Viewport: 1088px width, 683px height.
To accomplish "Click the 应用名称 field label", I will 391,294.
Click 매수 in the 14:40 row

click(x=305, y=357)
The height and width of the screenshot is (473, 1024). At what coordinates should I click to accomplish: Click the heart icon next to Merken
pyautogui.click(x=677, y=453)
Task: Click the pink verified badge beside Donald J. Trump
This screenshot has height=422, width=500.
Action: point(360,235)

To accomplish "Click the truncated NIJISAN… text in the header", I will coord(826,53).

______________________________

**Directions for this task**
Write out all of the records word for word.

**Exercise output**
Viewport: 1088px width, 683px height.
To accomplish "Click the 应用名称 field label", I will 391,294.
Click 매수 in the 14:40 row

click(x=305, y=357)
The height and width of the screenshot is (473, 1024). At what coordinates should I click to accomplish: Click the heart icon next to Merken
pyautogui.click(x=677, y=453)
Task: Click the pink verified badge beside Donald J. Trump
This screenshot has height=422, width=500.
Action: point(360,235)

To accomplish "Click the truncated NIJISAN… text in the header", I will coord(826,53).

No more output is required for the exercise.